## Short exercise a
Reproduce the rows verbatim, from the line with "Where should I click to: Click" to the line with "Looking at the screenshot, I should coord(181,18).", including both of those lines.

## Source passage
↓

Have you ever crossed the start line at the Platform or just sailed by, leaving or returning to the river, and wondered what and when were its origins? The Club’s Historian pondered these notions but could find no-one who had any recollection of them, so started some digging of his own.
The image above it is, in all its modern glory, manned and fulfilling its function as the Club’s offshore base for starting (and finishing) races: photo credit goes to Paul French.
Conventional land maps are notoriously unreliable regarding the details of estuaries and especially the inter-tidal zone, between the lowest low water and the top of what is left of the marshes. Some folk say they could recall being able to walk out to the Platform – but why would such a structure be placed so close to the marsh? Others infer from the shading on maps (and even some charts), the whereabouts of HW and LW marks but the only reliable evidence is from old photographs, particularly aerial ones.
This rather indistinct view down the estuary to the Starting Platform, with the Club discernible on the right, dates from the late 1940s.
The mud flats in the upper reaches of the river suggest it is not much above low water. Even then, the Platform is way out from the water’s edge, so pre-war memories of walking out to it might be a little inaccurate.

↑

## Short exercise b
Name every kind of source that the Starting Platform passage says people draw on to judge where the Platform and the estuary's water marks lay.

Some rows
↓

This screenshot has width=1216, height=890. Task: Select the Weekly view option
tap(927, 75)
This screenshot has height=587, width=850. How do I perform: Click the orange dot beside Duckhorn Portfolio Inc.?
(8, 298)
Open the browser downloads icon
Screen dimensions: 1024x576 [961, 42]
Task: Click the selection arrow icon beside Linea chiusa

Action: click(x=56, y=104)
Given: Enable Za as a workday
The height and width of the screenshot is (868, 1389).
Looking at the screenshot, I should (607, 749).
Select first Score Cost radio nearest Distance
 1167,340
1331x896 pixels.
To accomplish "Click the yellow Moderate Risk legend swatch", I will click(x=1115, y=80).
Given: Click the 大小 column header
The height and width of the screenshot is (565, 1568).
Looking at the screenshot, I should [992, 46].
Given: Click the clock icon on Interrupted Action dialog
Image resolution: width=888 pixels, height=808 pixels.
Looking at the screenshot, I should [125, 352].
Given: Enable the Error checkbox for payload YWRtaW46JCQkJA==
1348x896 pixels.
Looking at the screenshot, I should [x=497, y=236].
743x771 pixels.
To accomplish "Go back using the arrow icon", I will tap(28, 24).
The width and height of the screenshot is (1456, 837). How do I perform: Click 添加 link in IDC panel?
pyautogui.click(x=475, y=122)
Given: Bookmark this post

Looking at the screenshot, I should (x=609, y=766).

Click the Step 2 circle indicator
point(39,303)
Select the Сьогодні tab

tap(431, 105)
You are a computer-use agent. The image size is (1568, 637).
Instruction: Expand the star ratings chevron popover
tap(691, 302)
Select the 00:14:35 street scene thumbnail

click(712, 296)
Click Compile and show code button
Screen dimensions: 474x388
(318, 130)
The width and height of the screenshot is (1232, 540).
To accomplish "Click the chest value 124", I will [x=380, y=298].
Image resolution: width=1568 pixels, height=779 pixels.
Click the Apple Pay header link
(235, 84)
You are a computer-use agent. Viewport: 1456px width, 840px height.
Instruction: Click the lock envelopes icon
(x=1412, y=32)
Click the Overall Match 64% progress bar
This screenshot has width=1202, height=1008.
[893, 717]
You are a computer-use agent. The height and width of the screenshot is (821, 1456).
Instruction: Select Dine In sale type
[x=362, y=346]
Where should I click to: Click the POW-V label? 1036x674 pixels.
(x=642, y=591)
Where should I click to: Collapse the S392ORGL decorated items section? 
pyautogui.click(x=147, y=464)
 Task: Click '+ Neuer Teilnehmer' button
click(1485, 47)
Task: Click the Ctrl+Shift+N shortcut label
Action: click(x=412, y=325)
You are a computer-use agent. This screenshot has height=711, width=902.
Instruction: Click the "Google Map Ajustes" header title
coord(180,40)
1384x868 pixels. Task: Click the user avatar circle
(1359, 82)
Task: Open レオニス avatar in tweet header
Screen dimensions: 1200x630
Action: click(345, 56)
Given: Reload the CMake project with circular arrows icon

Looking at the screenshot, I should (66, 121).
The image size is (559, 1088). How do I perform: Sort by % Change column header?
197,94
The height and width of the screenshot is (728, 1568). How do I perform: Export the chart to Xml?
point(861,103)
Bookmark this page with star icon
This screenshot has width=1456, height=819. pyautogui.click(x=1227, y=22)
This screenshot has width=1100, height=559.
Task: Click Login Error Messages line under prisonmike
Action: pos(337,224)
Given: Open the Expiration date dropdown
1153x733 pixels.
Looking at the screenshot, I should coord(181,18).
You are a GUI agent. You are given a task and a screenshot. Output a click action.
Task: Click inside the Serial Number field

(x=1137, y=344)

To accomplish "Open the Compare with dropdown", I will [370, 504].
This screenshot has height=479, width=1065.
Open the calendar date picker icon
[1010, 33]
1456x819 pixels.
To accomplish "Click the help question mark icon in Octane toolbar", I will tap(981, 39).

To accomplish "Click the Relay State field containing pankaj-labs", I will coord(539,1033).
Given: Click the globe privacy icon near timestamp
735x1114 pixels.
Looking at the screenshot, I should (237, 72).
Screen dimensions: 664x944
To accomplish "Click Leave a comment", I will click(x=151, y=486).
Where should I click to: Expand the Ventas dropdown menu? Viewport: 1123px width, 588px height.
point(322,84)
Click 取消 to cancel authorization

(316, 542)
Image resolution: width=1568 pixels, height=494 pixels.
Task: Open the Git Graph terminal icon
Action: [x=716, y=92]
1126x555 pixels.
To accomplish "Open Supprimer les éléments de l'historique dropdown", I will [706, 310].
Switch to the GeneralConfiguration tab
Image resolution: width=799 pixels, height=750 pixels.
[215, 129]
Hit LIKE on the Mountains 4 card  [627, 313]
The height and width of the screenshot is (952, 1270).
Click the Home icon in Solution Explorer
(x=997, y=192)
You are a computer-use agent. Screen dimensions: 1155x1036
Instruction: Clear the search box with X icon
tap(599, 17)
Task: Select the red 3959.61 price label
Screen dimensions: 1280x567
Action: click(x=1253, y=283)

↑

## Complete response a
Where should I click to: Click the POW-V label? 1036x674 pixels.
(x=642, y=591)
Where should I click to: Collapse the S392ORGL decorated items section? 
pyautogui.click(x=147, y=464)
 Task: Click '+ Neuer Teilnehmer' button
click(1485, 47)
Task: Click the Ctrl+Shift+N shortcut label
Action: click(x=412, y=325)
You are a computer-use agent. This screenshot has height=711, width=902.
Instruction: Click the "Google Map Ajustes" header title
coord(180,40)
1384x868 pixels. Task: Click the user avatar circle
(1359, 82)
Task: Open レオニス avatar in tweet header
Screen dimensions: 1200x630
Action: click(345, 56)
Given: Reload the CMake project with circular arrows icon

Looking at the screenshot, I should (66, 121).
The image size is (559, 1088). How do I perform: Sort by % Change column header?
197,94
The height and width of the screenshot is (728, 1568). How do I perform: Export the chart to Xml?
point(861,103)
Bookmark this page with star icon
This screenshot has width=1456, height=819. pyautogui.click(x=1227, y=22)
This screenshot has width=1100, height=559.
Task: Click Login Error Messages line under prisonmike
Action: pos(337,224)
Given: Open the Expiration date dropdown
1153x733 pixels.
Looking at the screenshot, I should coord(181,18).

## Complete response b
- Conventional land maps, including the shading on them
- Charts
- Old photographs, particularly aerial ones
- People's recollections of walking out to the Platform